IDF: Friendly Fire Death Near Gaza May Be Due to Software Malfunction

Soldier killed and four others wounded when comrades chased militants near border fence; tensions persisted over weekend when a mortar attack left one Thai worker in serious condition and slightly wounded two others.

An Israeli soldier was killed and four soldiers were wounded in a friendly fire incident Friday evening on the Gaza border after the soldiers chased militants near the border fence.

Nadav Rotenberg

The IDF is now investigating whether a similar mishap occurred in the system a few months ago during training. The system is generally considered reliable.

Tensions continued  on Saturday when a Thai worker was seriously wounded and two Thai workers were slightly wounded by a Palestinian mortar shell fired at Kibbutz Nahal Oz.

The Israel Defense Forces is expected to retaliate against Hamas in the Gaza Strip, though Military Intelligence says it does not expect a major flare-up.

Meanwhile, two Palestinians were shot and killed by Israeli troops in the West Bank over the past two days.

Tensions rose between Israel and the Palestinian Authority over the PA's decision to release from prison six senior activists from Hamas' military wing. The IDF killed a 67-year-old Hebron man while looking for one of the freed prisoners, wanted for terror activities. The IDF said the killing was a mistake.

The soldier killed on the Gaza border is Sgt. Nadav Rotenberg, 20, from Moshav Ramot Hashavim near Ra'anana. An initial investigation indicates that Rotenberg and the other soldiers were hit when a software malfunction caused a mortar to fire at the IDF troops instead of the Palestinians.

The two Palestinians, from Islamic Jihad, fled the scene uninjured.

Islamic Jihad claimed responsibility for the mortar attack at Kibbutz Nahal Oz. Senior officers said Israel holds Hamas responsible for everything that happens in Gaza, so the IDF would retaliate against Hamas and anyone responsible for firing mortars.

But Military Intelligence still believes that Hamas wants to avoid a general escalation, despite the increasing number of incidents on the Gaza border over the past month.

The killing of the two Palestinians over the weekend raised the number of Palestinians killed this month to four, three of whom were noncombatants.

At the Beka'ot checkpoint in the northern Jordan Valley, soldiers yesterday shot a Palestinian approaching with a pipe bomb.

On Friday, 67-year-old Omar Qawasmeh was killed by soldiers during an arrest operation in Hebron against Hamas men.
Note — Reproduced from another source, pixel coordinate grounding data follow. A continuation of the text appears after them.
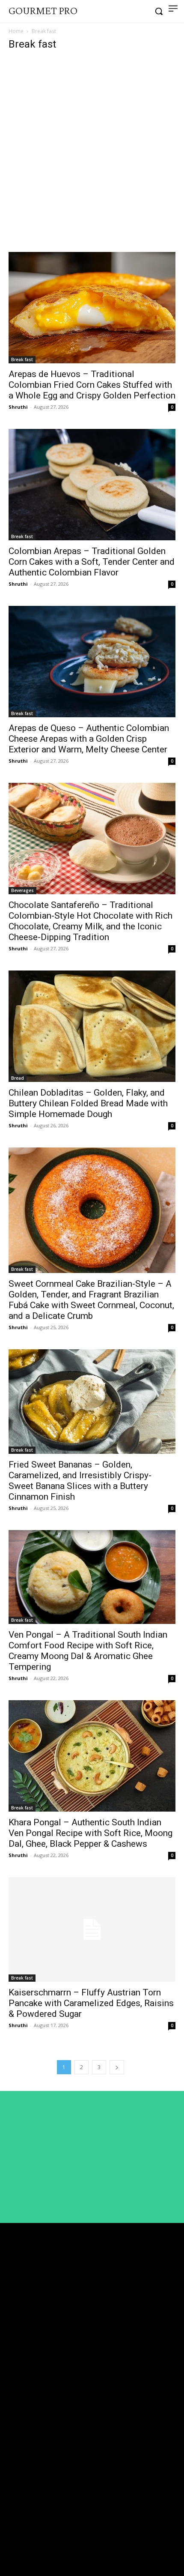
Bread (17, 1078)
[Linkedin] (12, 2527)
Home (16, 31)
An elite undercover force had come to arrest Wa'il Bitar, a Hamas activist wanted for involvement in terror attacks, a few hours after the PA released him from prison.

The soldiers saw Qawasmeh standing on the second floor; Bitar was on the first floor. According to the testimony of one of the soldiers, Qawasmeh was shot after he ran toward them.
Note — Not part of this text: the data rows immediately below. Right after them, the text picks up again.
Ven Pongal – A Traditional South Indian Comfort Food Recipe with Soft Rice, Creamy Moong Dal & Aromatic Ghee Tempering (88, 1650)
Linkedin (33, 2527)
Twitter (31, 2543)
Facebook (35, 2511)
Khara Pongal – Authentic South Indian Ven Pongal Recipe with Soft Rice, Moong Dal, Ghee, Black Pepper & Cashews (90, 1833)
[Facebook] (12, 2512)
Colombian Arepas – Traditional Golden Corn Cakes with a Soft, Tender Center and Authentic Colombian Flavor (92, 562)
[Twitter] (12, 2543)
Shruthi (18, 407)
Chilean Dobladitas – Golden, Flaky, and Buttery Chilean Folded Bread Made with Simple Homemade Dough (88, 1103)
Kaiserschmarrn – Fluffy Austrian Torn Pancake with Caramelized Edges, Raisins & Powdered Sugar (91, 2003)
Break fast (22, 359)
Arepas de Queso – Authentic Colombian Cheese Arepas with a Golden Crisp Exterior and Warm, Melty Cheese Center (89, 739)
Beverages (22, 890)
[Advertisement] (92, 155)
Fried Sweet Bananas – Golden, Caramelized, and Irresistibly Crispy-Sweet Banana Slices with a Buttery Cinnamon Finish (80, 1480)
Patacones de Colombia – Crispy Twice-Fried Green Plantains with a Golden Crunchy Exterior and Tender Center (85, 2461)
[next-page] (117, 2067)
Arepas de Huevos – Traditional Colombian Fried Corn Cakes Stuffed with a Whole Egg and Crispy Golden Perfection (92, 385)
Qawasmeh's family said he was shot by 14 bullets at close range.

The IDF yesterday conceded several failures in the Hebron operation, citing apparently imprecise intelligence and a hasty response by troops.

In the years after the Oslo Accords, the concept of the "strategic corporal" was discussed: a soldier whose actions at a checkpoint or during an operation could ignite a flare-up. This year began with a number of such incidents.

The shooting of Qawasmeh reflects the PA's increasing difficulties justifying its close security cooperation with Israel.

Qawasmeh's funeral yesterday, which was attended by around 5,000 people, revealed a rare display of unity between the PA and Hamas, as officials from both groups walked together in the procession. Both sides called for an end to the Israeli occupation, including the speaker of the Palestinian Legislative Council, Hamas' Aziz Dweik.

It is unclear how the PA released Bitar without realizing that the IDF would immediately try to arrest him. The PA may have wanted to convey that security cooperation with Israel is at risk because of the diplomatic impasse between the two sides.

It is more likely, however, that the release was a goodwill gesture by PA President Mahmoud Abbas to Hamas in light of the crisis with Israel. The six prisoners were set free after a condolence phone call to Abbas after his brother had died in Damascus. The call came from Hamas' Damascus-based leader Khaled Meshal and its leader in Gaza, Ismail Haniyeh.

Meanwhile, independent Palestinian politicians continue to work toward a meeting between senior Hamas and Fatah officials. It is not clear whether Abbas has decided to reconcile with Hamas.

Last week Fatah leader Marwan Barghouti issued a call from his Israeli prison cell for reconciliation with Hamas. He also called on the Palestinian people to increase their popular opposition to the occupation.